Transcribe the records below exactly.

Input material:
========================================
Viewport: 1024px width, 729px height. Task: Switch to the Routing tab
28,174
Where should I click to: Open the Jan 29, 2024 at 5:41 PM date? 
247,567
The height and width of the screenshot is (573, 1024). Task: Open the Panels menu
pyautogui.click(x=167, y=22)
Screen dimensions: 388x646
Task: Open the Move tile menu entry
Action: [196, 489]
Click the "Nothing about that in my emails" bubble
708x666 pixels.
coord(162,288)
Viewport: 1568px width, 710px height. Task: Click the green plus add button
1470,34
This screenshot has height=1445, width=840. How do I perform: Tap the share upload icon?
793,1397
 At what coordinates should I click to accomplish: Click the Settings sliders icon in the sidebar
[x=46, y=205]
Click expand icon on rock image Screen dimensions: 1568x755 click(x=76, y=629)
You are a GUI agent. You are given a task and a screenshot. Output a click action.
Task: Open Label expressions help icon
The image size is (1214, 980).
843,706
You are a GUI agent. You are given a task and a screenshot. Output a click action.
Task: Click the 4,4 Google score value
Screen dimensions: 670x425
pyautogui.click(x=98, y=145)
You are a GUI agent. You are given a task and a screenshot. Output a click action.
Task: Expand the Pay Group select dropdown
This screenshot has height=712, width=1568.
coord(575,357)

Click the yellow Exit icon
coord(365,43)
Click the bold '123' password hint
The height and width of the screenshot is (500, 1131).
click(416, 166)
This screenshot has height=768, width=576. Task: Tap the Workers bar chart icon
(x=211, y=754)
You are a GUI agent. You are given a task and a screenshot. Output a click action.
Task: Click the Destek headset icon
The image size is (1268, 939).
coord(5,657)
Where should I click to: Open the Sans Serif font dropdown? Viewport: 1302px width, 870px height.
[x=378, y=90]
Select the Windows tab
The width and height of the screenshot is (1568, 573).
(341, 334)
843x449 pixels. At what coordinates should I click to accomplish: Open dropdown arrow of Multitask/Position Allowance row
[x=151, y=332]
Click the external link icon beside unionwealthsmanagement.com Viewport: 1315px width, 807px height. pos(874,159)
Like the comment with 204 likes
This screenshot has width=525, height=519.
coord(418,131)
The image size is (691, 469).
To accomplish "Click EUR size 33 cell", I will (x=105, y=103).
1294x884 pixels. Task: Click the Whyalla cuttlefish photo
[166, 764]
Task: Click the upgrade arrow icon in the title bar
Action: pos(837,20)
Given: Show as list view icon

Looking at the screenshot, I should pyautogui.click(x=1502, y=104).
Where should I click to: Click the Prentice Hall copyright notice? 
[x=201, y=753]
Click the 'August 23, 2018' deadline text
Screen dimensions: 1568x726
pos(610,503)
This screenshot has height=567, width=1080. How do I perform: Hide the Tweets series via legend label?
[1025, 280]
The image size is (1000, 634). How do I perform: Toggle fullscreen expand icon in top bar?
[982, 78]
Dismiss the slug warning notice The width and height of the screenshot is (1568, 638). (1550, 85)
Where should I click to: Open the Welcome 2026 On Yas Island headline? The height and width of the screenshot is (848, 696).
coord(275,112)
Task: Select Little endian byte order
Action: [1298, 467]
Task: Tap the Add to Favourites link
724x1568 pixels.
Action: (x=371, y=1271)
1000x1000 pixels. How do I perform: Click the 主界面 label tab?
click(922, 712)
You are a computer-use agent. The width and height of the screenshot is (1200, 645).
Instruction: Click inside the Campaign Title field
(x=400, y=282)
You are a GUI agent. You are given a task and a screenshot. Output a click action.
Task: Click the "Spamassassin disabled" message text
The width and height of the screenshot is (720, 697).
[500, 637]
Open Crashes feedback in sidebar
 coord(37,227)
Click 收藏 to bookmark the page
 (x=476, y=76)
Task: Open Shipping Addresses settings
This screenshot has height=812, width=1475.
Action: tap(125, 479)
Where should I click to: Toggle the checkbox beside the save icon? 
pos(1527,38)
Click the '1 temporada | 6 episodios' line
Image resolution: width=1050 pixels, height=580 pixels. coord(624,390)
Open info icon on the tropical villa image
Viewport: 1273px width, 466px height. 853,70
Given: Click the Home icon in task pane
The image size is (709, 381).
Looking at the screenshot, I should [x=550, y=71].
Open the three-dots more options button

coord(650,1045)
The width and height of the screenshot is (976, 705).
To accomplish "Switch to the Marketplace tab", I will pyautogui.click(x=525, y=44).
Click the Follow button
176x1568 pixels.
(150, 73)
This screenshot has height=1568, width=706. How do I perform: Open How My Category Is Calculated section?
========================================
Solution:
Viewport: 1024px width, 729px height. Task: Switch to the Routing tab
28,174
Where should I click to: Open the Jan 29, 2024 at 5:41 PM date? 
247,567
The height and width of the screenshot is (573, 1024). Task: Open the Panels menu
pyautogui.click(x=167, y=22)
Screen dimensions: 388x646
Task: Open the Move tile menu entry
Action: [196, 489]
Click the "Nothing about that in my emails" bubble
708x666 pixels.
coord(162,288)
Viewport: 1568px width, 710px height. Task: Click the green plus add button
1470,34
This screenshot has height=1445, width=840. How do I perform: Tap the share upload icon?
793,1397
 At what coordinates should I click to accomplish: Click the Settings sliders icon in the sidebar
[x=46, y=205]
Click expand icon on rock image Screen dimensions: 1568x755 click(x=76, y=629)
You are a GUI agent. You are given a task and a screenshot. Output a click action.
Task: Open Label expressions help icon
The image size is (1214, 980).
843,706
You are a GUI agent. You are given a task and a screenshot. Output a click action.
Task: Click the 4,4 Google score value
Screen dimensions: 670x425
pyautogui.click(x=98, y=145)
You are a GUI agent. You are given a task and a screenshot. Output a click action.
Task: Expand the Pay Group select dropdown
This screenshot has height=712, width=1568.
coord(575,357)

Click the yellow Exit icon
coord(365,43)
Click the bold '123' password hint
The height and width of the screenshot is (500, 1131).
click(416, 166)
This screenshot has height=768, width=576. Task: Tap the Workers bar chart icon
(x=211, y=754)
You are a GUI agent. You are given a task and a screenshot. Output a click action.
Task: Click the Destek headset icon
The image size is (1268, 939).
coord(5,657)
Where should I click to: Open the Sans Serif font dropdown? Viewport: 1302px width, 870px height.
[x=378, y=90]
Select the Windows tab
The width and height of the screenshot is (1568, 573).
(341, 334)
843x449 pixels. At what coordinates should I click to accomplish: Open dropdown arrow of Multitask/Position Allowance row
[x=151, y=332]
Click the external link icon beside unionwealthsmanagement.com Viewport: 1315px width, 807px height. pos(874,159)
Like the comment with 204 likes
This screenshot has width=525, height=519.
coord(418,131)
The image size is (691, 469).
To accomplish "Click EUR size 33 cell", I will (x=105, y=103).
1294x884 pixels. Task: Click the Whyalla cuttlefish photo
[166, 764]
Task: Click the upgrade arrow icon in the title bar
Action: pos(837,20)
Given: Show as list view icon

Looking at the screenshot, I should pyautogui.click(x=1502, y=104).
Where should I click to: Click the Prentice Hall copyright notice? 
[x=201, y=753]
Click the 'August 23, 2018' deadline text
Screen dimensions: 1568x726
pos(610,503)
This screenshot has height=567, width=1080. How do I perform: Hide the Tweets series via legend label?
[1025, 280]
The image size is (1000, 634). How do I perform: Toggle fullscreen expand icon in top bar?
[982, 78]
Dismiss the slug warning notice The width and height of the screenshot is (1568, 638). (1550, 85)
Where should I click to: Open the Welcome 2026 On Yas Island headline? The height and width of the screenshot is (848, 696).
coord(275,112)
Task: Select Little endian byte order
Action: [1298, 467]
Task: Tap the Add to Favourites link
724x1568 pixels.
Action: (x=371, y=1271)
1000x1000 pixels. How do I perform: Click the 主界面 label tab?
click(922, 712)
You are a computer-use agent. The width and height of the screenshot is (1200, 645).
Instruction: Click inside the Campaign Title field
(x=400, y=282)
You are a GUI agent. You are given a task and a screenshot. Output a click action.
Task: Click the "Spamassassin disabled" message text
The width and height of the screenshot is (720, 697).
[500, 637]
Open Crashes feedback in sidebar
 coord(37,227)
Click 收藏 to bookmark the page
 (x=476, y=76)
Task: Open Shipping Addresses settings
This screenshot has height=812, width=1475.
Action: tap(125, 479)
Where should I click to: Toggle the checkbox beside the save icon? 
pos(1527,38)
Click the '1 temporada | 6 episodios' line
Image resolution: width=1050 pixels, height=580 pixels. coord(624,390)
Open info icon on the tropical villa image
Viewport: 1273px width, 466px height. 853,70
Given: Click the Home icon in task pane
The image size is (709, 381).
Looking at the screenshot, I should [x=550, y=71].
Open the three-dots more options button

coord(650,1045)
The width and height of the screenshot is (976, 705).
To accomplish "Switch to the Marketplace tab", I will pyautogui.click(x=525, y=44).
Click the Follow button
176x1568 pixels.
(150, 73)
This screenshot has height=1568, width=706. How do I perform: Open How My Category Is Calculated section?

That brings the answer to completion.